In their file to the Director of Public Prosecutions over Arakas, Gardai concluded McGovern was a “major figure” in the Kinahan Organised Crime Group.
They said: “The arrest of Arakas was a major breakthrough for gardai involved in relation to the response of An Garda Siochana to the vicious and sustained campaign that has been mounted by the Kinahan Organised Crime Group.
“The search of a property yielded a crucial piece of evidence — an open email thread on a Blackberry between Imre Arakas and his paymaster Daniel Kinahan.
“In this email thread they discuss the preparation work the Kinahan OCG have done to assist Imre Arakas in assassinating James Gately, a former member of the gang but now an arch enemy following the murder of his childhood friend and fellow criminal Gary Hutch.
“This investigation focuses on the roles played by Peadar Keating and Sean McGovern, who were conducting surveillance on members of James Gately’s family and his partner with a view to establishing his whereabouts.”
The file also said: “This investigation will also focus on the logistical capabilities of the Kinahan crime group.

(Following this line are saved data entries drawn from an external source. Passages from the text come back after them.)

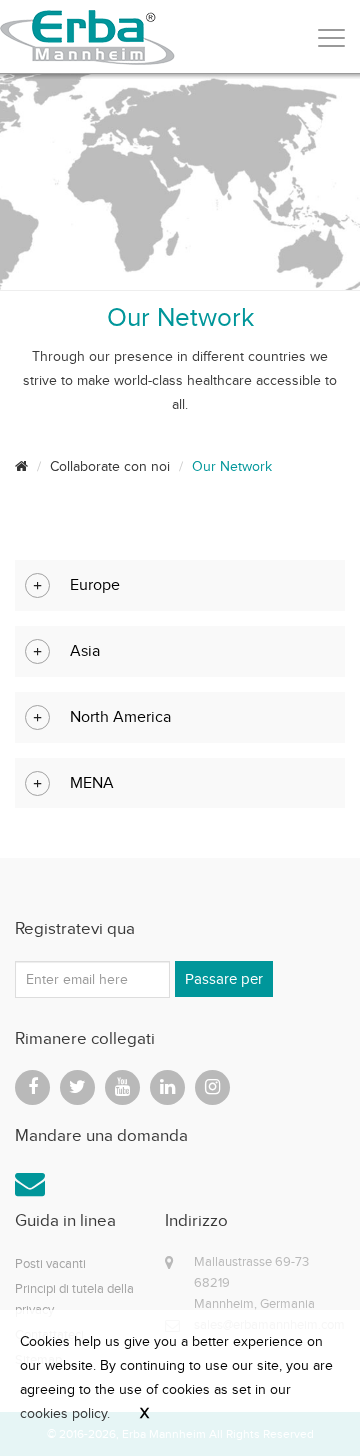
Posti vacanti (50, 1263)
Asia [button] (85, 650)
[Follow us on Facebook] (32, 1087)
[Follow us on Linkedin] (167, 1087)
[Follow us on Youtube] (122, 1087)
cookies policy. (65, 1413)
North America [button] (120, 716)
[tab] (180, 585)
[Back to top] (300, 1396)
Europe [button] (95, 584)
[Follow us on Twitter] (77, 1087)
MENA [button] (92, 782)
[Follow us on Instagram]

“They have in effect a private army with the financial ability to make things happen.
“The importing of clean vehicles from their criminal network in the UK, the renting of apartments, the purchasing of burner mobile phones, encrypted private communication networks, numerous tracking devices, satellite navigation devices, days conducting surveillance on their intended targets and their array of automatic firearms is a worrying development in this country.
“However, it was the Kinahan gang’s use of technology that has led to their undoing.”
McGovern, 41, is the seventh member of the hit team to be prosecuted over the murder plot.
The others were Arakas, veteran criminal Stephen Fowler, 66, Clondalkin criminal David ‘Blinky’ Duffy, 38, former Hutch associate Douglas Glynn, cartel associate Martin Aylmer, 39, and Keating.
Others linked to the plot include drug dealer Daniel Canning, 47, who was part of the Kinahan cartel’s UK branch.
He was responsible for bringing five trackers into Ireland from the UK in January, 2017.